EXERCISE
From the data that follows, copy every line with the string "computer".

(LISTED RECORDS Opens)

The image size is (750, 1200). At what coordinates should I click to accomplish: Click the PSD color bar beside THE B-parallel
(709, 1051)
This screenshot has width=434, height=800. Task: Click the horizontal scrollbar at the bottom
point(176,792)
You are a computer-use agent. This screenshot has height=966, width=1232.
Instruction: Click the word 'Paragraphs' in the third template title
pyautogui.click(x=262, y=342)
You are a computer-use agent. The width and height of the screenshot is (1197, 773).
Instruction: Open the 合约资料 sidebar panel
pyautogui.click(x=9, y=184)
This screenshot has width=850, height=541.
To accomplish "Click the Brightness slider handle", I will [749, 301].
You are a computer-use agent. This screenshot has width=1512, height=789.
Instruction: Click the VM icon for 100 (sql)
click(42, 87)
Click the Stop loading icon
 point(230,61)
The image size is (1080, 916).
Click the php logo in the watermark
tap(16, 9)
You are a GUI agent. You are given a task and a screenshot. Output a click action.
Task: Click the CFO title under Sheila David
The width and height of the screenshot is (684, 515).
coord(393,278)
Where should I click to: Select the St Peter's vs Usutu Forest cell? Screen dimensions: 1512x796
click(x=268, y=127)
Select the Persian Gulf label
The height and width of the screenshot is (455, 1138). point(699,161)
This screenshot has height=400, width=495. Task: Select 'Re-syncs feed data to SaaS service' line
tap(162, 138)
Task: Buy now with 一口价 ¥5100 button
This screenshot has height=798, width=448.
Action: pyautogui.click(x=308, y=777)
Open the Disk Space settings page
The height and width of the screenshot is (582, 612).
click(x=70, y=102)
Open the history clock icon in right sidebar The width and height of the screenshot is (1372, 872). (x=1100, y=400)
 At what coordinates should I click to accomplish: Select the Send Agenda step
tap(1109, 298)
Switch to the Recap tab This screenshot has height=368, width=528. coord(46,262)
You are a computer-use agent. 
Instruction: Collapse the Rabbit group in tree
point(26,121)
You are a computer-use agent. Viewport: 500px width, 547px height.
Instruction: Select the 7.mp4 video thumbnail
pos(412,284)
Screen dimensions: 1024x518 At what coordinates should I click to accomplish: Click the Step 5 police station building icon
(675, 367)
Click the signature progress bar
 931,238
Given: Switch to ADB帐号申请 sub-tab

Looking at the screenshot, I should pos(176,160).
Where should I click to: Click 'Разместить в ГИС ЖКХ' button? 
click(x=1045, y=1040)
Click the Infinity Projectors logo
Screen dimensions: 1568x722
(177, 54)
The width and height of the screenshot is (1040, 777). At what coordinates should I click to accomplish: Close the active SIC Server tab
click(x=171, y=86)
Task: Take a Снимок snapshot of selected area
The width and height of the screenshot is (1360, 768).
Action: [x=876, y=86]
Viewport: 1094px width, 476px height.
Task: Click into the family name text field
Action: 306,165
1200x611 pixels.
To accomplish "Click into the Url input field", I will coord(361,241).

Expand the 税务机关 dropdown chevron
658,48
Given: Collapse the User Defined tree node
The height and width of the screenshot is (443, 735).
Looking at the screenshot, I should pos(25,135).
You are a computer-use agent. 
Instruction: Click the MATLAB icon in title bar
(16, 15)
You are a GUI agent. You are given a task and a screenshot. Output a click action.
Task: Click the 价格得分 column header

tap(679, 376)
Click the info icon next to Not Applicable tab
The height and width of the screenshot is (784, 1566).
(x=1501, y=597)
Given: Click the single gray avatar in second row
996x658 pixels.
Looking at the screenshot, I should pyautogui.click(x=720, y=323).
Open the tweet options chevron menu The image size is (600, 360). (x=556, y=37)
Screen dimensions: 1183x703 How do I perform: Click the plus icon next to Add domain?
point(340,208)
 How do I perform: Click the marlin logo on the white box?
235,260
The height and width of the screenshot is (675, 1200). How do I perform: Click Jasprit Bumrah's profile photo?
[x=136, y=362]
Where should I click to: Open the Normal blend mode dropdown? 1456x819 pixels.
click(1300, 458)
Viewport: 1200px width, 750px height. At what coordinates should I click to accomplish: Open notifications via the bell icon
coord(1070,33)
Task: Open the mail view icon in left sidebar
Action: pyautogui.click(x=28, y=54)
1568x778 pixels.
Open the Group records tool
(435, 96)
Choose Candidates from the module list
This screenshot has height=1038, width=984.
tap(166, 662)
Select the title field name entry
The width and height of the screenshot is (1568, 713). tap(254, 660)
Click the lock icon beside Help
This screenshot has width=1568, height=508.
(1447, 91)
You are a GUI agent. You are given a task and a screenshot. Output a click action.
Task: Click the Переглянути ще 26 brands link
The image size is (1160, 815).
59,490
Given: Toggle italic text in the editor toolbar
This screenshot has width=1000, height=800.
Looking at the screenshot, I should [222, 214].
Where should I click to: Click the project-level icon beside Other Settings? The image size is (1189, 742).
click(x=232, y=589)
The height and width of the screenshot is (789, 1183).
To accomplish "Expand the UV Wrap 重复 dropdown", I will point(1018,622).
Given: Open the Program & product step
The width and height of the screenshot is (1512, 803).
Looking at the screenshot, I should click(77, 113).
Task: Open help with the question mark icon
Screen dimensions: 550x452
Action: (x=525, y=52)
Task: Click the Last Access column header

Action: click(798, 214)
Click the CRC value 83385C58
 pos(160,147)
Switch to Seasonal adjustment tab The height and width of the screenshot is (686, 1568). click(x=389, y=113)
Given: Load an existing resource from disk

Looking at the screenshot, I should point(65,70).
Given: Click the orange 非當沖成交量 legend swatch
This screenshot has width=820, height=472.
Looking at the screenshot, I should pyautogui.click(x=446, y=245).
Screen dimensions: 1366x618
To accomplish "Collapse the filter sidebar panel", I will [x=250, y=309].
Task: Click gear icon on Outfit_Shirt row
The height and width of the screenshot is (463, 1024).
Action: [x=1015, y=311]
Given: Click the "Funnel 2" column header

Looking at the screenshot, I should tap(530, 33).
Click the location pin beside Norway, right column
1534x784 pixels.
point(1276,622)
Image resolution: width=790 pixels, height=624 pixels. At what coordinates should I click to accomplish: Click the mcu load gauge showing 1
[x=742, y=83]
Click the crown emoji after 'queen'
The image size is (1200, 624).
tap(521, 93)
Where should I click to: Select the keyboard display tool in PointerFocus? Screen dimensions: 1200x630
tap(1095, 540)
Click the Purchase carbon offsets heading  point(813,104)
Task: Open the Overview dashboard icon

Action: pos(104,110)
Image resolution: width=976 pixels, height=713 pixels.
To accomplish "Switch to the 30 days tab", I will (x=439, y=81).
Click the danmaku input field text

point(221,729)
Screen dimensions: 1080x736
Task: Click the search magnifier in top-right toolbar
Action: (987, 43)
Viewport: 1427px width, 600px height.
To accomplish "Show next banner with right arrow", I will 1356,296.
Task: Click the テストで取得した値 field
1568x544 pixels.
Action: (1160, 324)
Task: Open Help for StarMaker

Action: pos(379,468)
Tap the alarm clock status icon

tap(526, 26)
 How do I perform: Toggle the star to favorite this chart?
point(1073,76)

(LISTED RECORDS Closes)

RESULT FOR THIS TASK
You are a computer-use agent. This screenshot has height=966, width=1232.
You are a computer-use agent. The width and height of the screenshot is (1197, 773).
You are a computer-use agent. This screenshot has width=1512, height=789.
You are a computer-use agent. 
You are a computer-use agent. Viewport: 500px width, 547px height.
You are a computer-use agent. 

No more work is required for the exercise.